ABERDEEN, Scotland (Reuters) – Total (TOTF.PA) beat forecasts on Thursday by keeping net adjusted profit for the fourth quarter steady at $3.2 billion and fulfilled its pledge to boost dividends despite low oil prices, lifting the French energy major’s shares by 3%.
FILE PHOTO: The logo of French oil giant Total is pictured at a petrol station in Laplume, France January 16, 2020. REUTERS/Regis Duvignau/File Photo
Analysts had forecasts net profit of about $2.7 billion.
“This performance is better than that of our rivals in terms of resisting to low oil prices,” Total Chief Executive Officer Patrick Pouyanne told journalists.
He said the group reported solid fourth quarter 2019 results with debt-adjusted cash flow (DACF) at $7.4 billion, an increase of more than 20% compared with the fourth quarter of 2018.
(GRAPHIC: Total Results – here)
Total’s oil and gas production grew by 9% in 2019 compared with the previous year thanks to start ups and ramp ups of projects, while its liquefied natural gas (LNG) business doubled, boosting its cash flow.
Pouyanne said the exceptional production growth was unlikely to continue in the years to come and output growth for 2020 was seen at 2% to 4%, a more typical level in the industry.
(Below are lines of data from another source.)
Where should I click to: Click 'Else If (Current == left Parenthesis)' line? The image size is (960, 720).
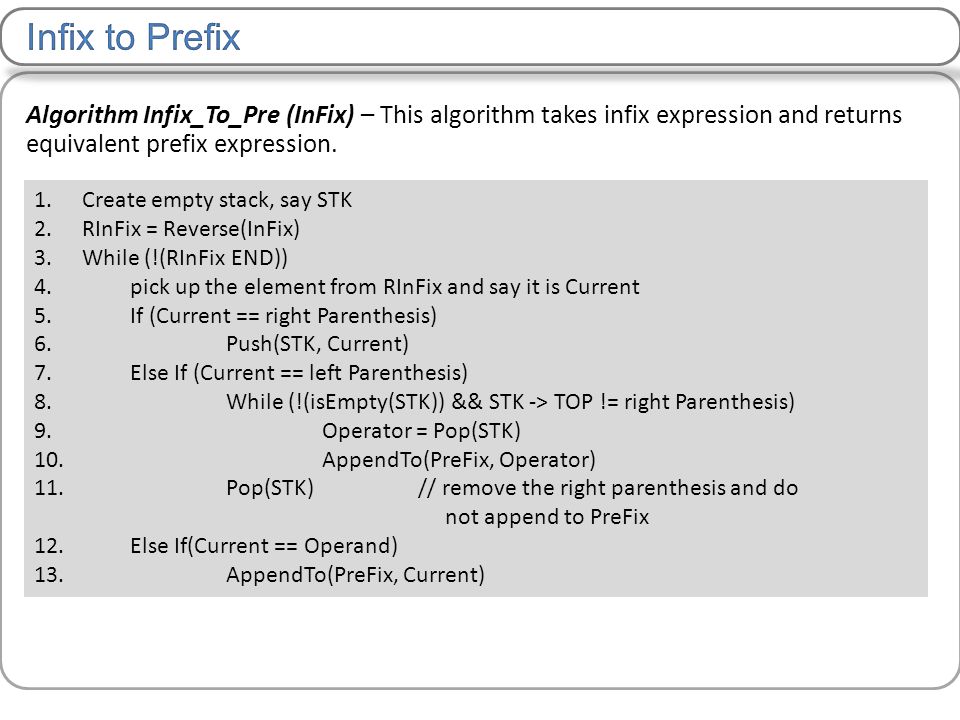tap(299, 373)
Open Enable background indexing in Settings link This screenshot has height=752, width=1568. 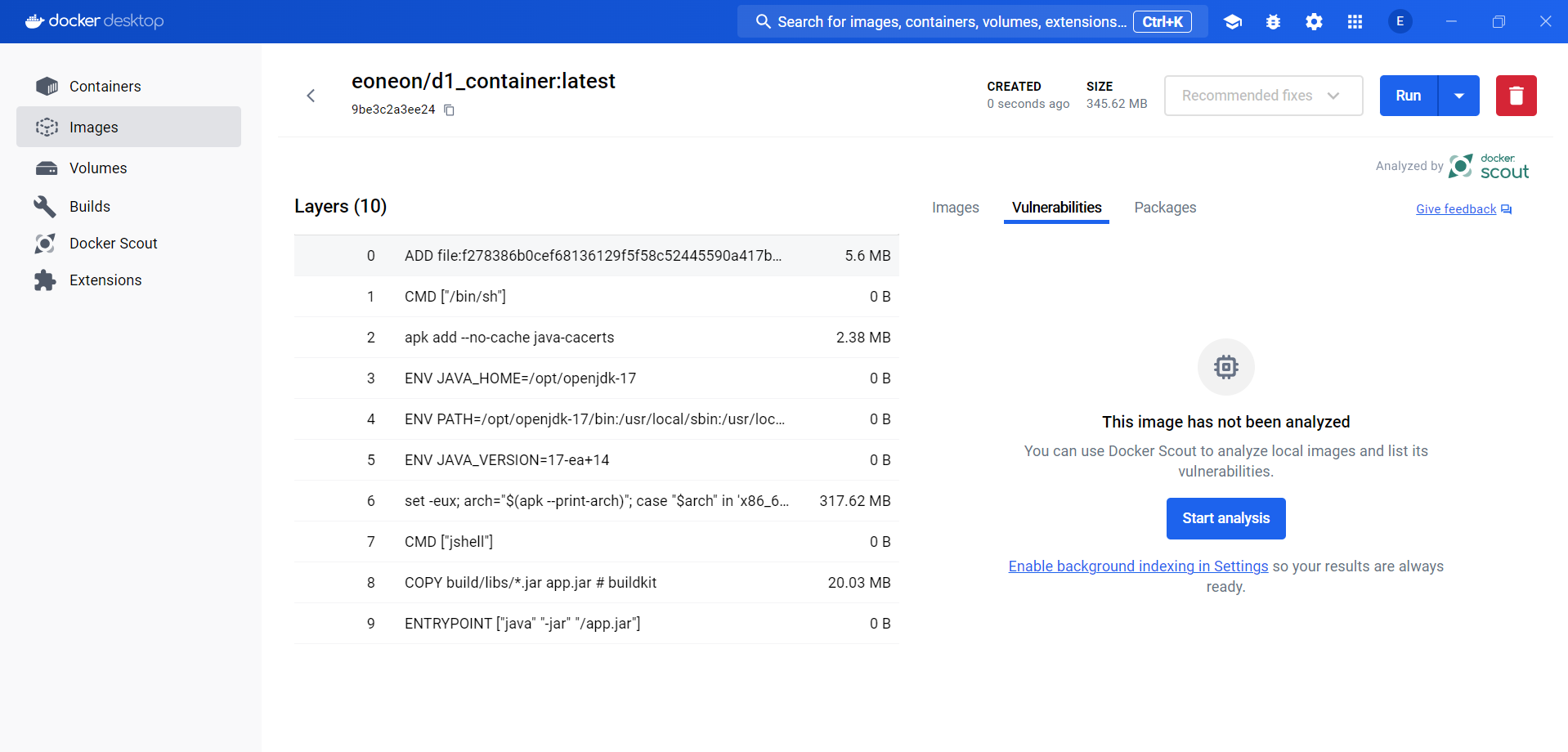pos(1138,566)
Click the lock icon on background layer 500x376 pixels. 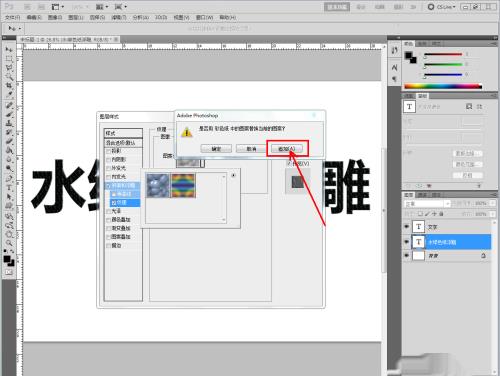coord(483,256)
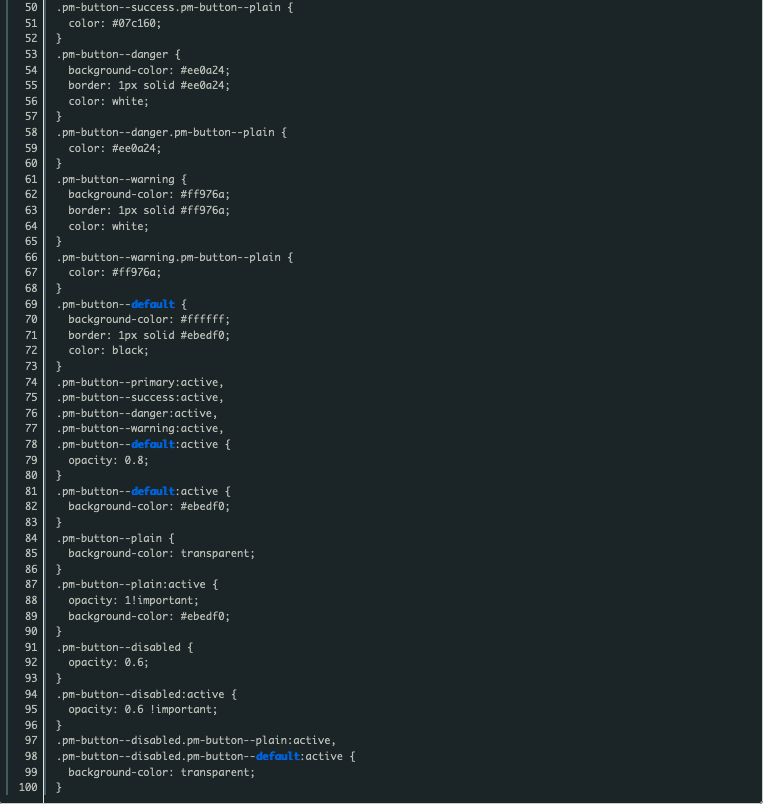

Pouyanne said the group rewarded shareholders with a 6% increase in the final dividend for 2019 to 0.68 euros per share. It bought back $1.75 billion of its shares in 2019 and plans to buy back $2 billion of its shares in 2020 with oil at $60 per barrel.
“Taking into account the strong visibility on cash flow, the group will continue to increase the dividend with the guidance of 5% to 6% per year,” the company said in the statement.